Assignment: Look through the records, and whenever a line includes the word "agent", copy it.

[Stored dataset items]
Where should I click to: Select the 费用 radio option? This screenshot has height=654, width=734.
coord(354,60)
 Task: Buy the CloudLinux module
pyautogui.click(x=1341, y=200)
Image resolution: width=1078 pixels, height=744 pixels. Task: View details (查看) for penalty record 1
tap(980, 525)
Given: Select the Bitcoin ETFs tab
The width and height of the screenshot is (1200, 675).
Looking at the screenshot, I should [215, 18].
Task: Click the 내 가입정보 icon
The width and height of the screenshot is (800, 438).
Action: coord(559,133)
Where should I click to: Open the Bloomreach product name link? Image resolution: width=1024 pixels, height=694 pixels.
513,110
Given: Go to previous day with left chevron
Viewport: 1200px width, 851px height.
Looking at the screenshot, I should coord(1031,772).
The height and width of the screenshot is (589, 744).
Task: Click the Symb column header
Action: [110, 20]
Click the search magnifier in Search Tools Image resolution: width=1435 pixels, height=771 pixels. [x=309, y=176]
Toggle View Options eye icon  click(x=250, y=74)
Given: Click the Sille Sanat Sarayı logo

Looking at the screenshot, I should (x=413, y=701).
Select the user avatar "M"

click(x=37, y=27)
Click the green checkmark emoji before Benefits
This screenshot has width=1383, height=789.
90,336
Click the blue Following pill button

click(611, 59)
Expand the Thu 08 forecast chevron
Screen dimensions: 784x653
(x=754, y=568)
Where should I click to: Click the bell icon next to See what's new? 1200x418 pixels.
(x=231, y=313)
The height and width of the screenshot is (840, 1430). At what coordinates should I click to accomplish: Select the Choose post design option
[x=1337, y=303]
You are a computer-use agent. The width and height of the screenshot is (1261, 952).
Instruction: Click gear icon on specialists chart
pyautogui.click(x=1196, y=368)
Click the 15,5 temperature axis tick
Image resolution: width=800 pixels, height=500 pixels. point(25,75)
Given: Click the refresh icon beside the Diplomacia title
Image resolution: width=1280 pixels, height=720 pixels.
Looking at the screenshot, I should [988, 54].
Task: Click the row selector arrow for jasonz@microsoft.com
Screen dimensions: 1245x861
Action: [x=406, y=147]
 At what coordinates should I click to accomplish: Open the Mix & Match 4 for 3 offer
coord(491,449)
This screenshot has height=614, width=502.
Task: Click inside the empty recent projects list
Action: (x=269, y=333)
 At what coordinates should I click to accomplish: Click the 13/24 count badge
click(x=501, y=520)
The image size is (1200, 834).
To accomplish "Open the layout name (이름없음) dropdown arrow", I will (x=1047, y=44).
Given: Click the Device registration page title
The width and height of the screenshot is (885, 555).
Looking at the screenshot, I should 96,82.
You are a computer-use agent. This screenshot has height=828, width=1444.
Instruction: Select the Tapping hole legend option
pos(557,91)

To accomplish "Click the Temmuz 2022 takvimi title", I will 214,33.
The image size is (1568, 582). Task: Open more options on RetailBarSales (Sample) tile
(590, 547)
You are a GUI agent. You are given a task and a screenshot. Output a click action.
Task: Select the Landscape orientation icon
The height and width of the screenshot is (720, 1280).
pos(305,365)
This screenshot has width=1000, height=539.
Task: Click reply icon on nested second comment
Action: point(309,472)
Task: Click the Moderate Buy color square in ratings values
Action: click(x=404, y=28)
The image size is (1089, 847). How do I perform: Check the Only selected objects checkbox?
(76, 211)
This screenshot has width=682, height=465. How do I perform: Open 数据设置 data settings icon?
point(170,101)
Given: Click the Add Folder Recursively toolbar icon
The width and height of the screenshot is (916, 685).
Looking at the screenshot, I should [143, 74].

Written solution:
You are a computer-use agent. The width and height of the screenshot is (1261, 952).
You are a computer-use agent. This screenshot has height=828, width=1444.
You are a GUI agent. You are given a task and a screenshot. Output a click action.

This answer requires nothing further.